Selected extract.
Ferrous DNS gives you full control over how DNS queries are forwarded to the internet — which servers to use, how to balance load between them, what to do when one fails, and how to monitor their health.


Upstream URL Formats

All upstream servers are specified as URLs. Every major DNS transport protocol is supported:

Protocol Format Example
Plain UDP udp://host:port udp://8.8.8.8:53
Plain TCP tcp://host:port tcp://8.8.8.8:53
DNS-over-HTTPS (DoH) https://host/path https://cloudflare-dns.com/dns-query
DNS-over-TLS (DoT) tls://host:port tls://1.1.1.1:853
DNS-over-QUIC (DoQ) doq://host:port doq://dns.adguard-dns.com:853
HTTP/3 h3://host/path h3://dns.google/dns-query

Hostnames in upstream URLs are resolved once at startup — you never need to use bare IP addresses:

servers = [
    "doq://dns.adguard-dns.com:853",   # hostname resolved once at startup
    "https://dns.google/dns-query",    # hostname resolved once at startup
]

By default Ferrous DNS uses the system resolver for this. If you set local_dns_server in [dns], that resolver is used instead — which avoids circular dependency issues and works correctly in containers with no /etc/resolv.conf. See Local DNS Server for details.

Material provided.

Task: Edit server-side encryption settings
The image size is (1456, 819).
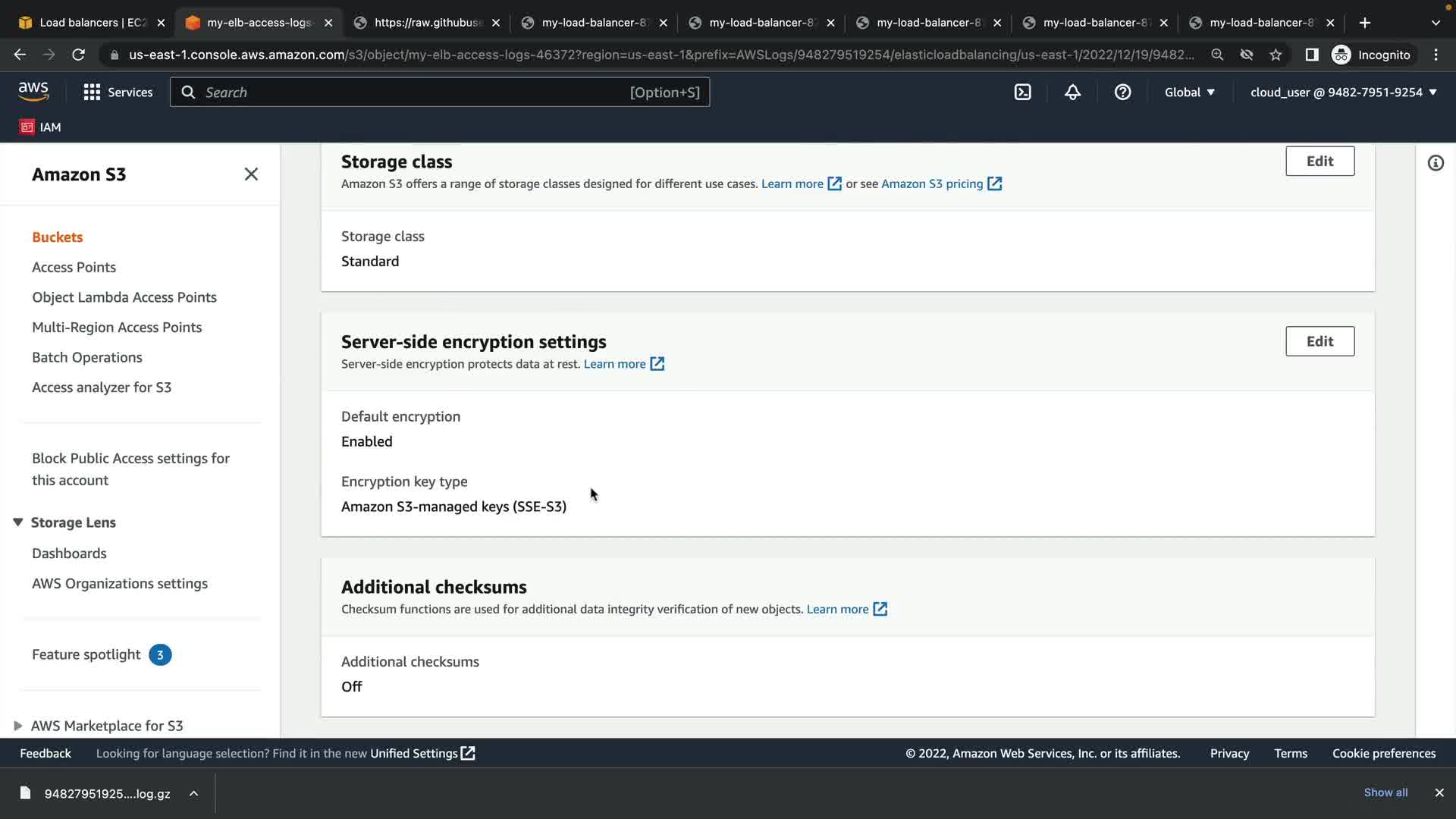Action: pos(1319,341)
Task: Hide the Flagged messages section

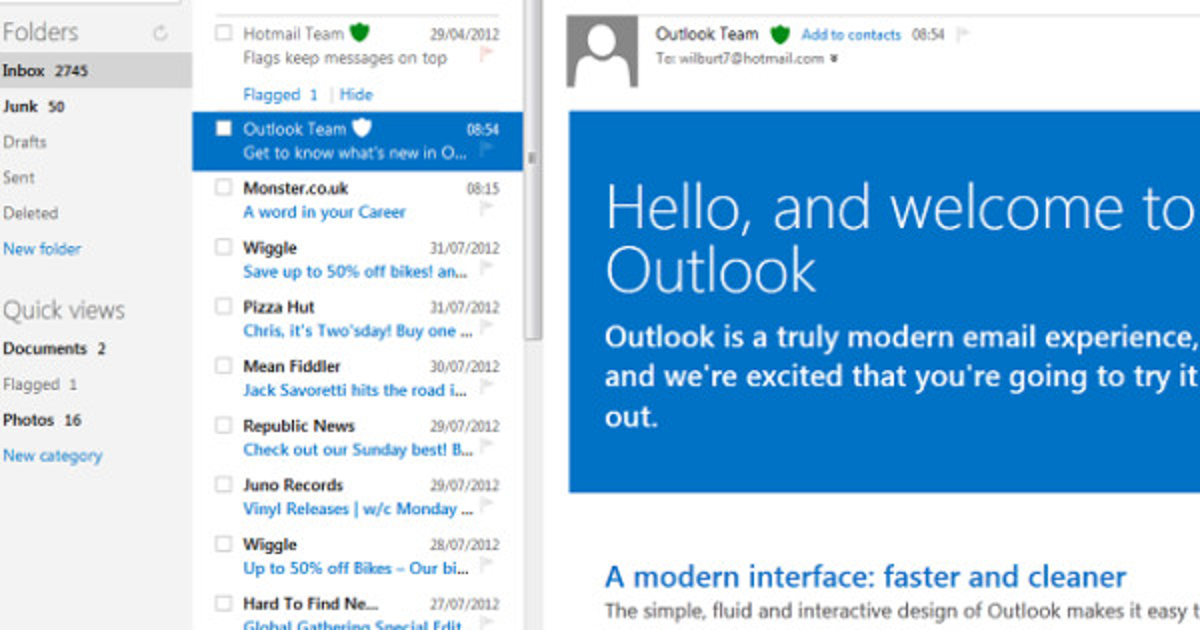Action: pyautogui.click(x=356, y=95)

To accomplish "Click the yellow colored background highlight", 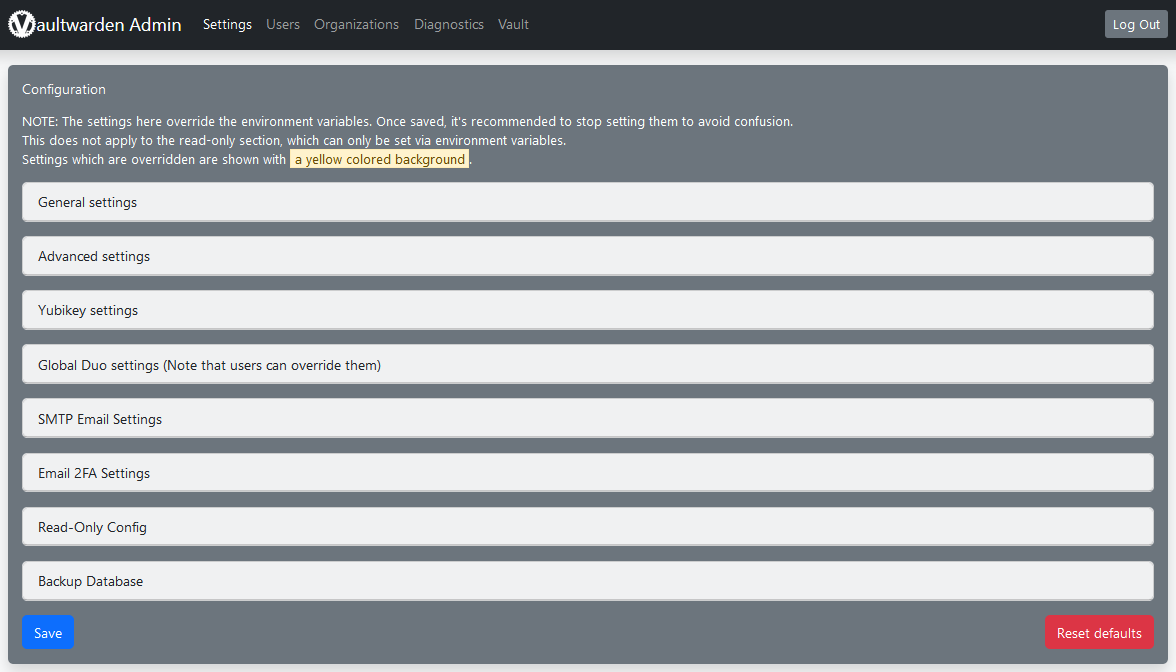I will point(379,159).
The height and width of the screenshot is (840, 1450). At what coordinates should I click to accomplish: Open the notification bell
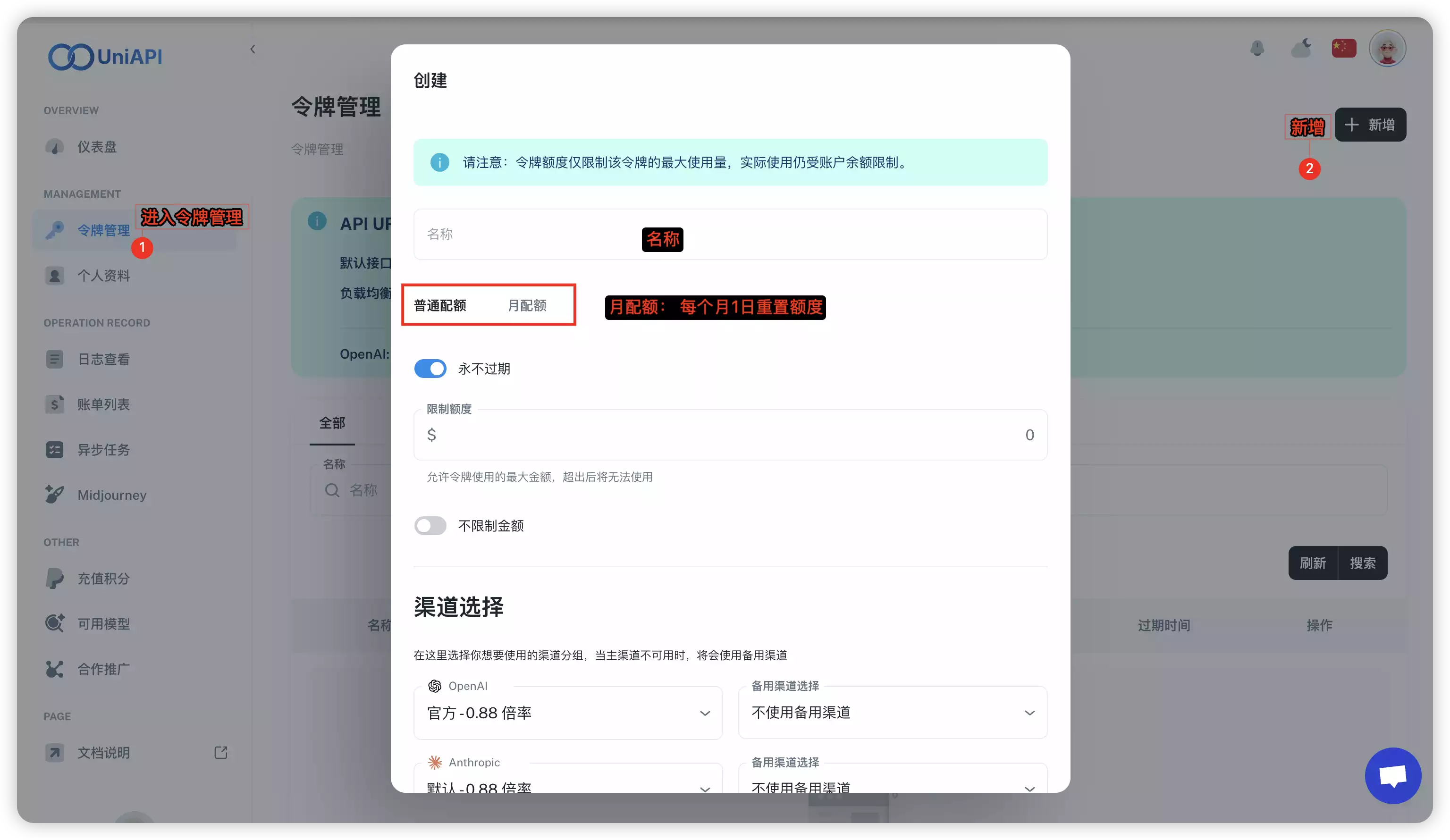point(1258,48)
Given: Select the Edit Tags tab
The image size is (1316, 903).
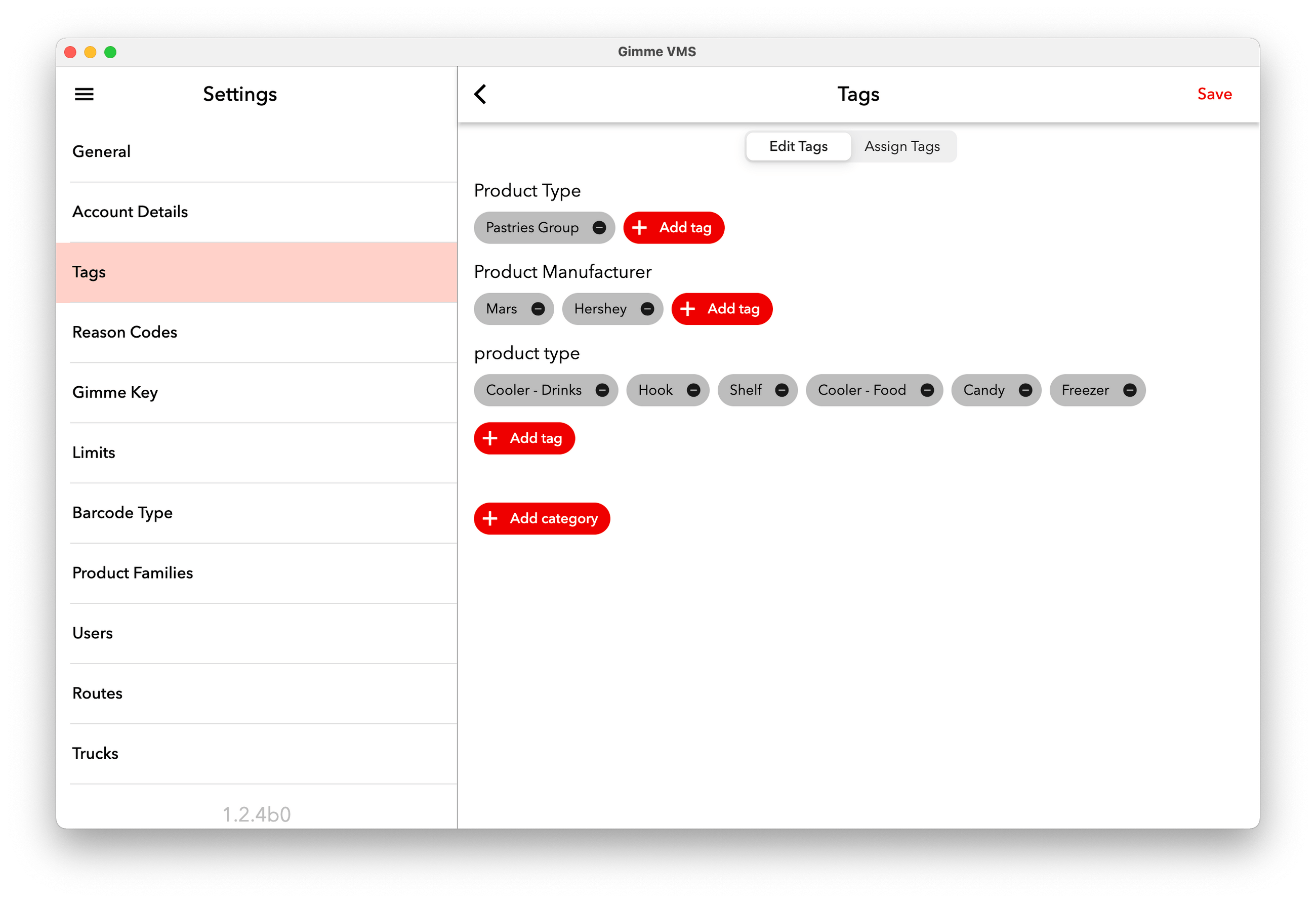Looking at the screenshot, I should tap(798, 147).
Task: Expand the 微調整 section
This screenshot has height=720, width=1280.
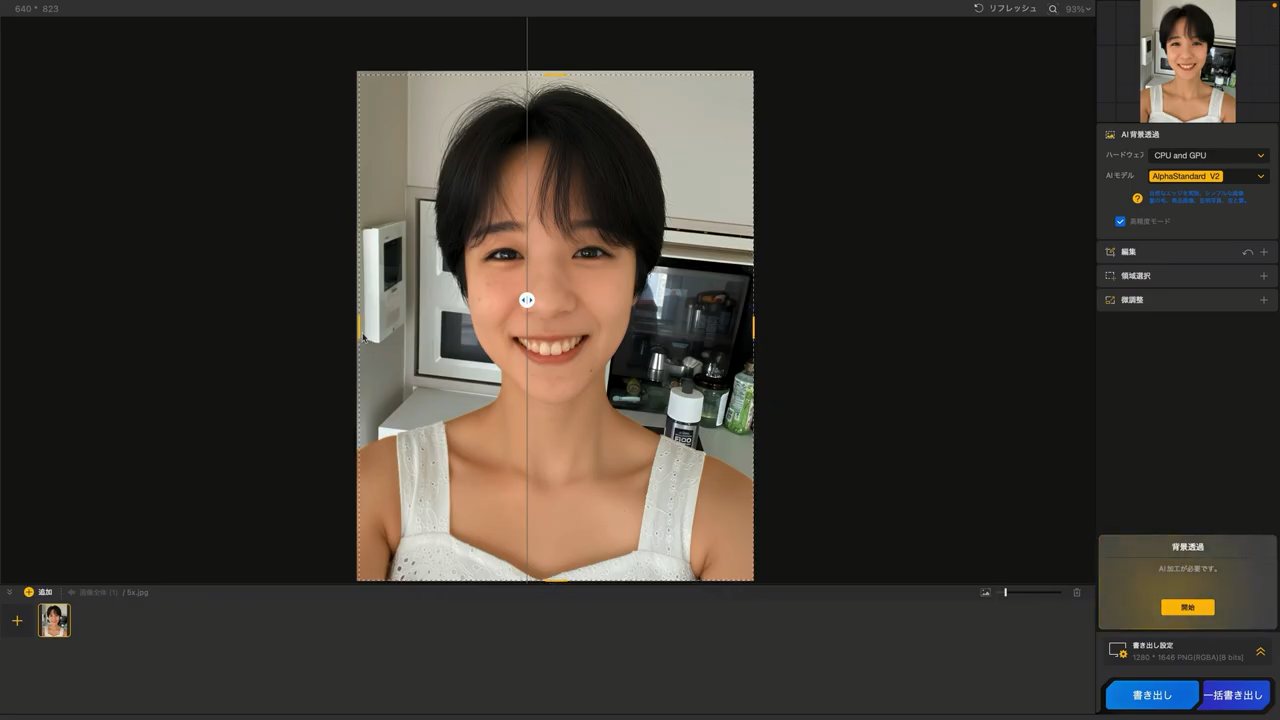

What this exercise asks.
**a.** Quote the Ferrous DNS passage from "By default Ferrous" to "Server for details.", inclusive.
**b.** Please reproduce the listing from the line holding "Task: Expand the 微調整 section" through the end of the listing, both ends included, with "section" changed to "panel" and nothing else altered. Leave out the pictures.

Results of the tasks.
**a.**
By default Ferrous DNS uses the system resolver for this. If you set local_dns_server in [dns], that resolver is used instead — which avoids circular dependency issues and works correctly in containers with no /etc/resolv.conf. See Local DNS Server for details.

**b.**
Task: Expand the 微調整 panel
This screenshot has height=720, width=1280.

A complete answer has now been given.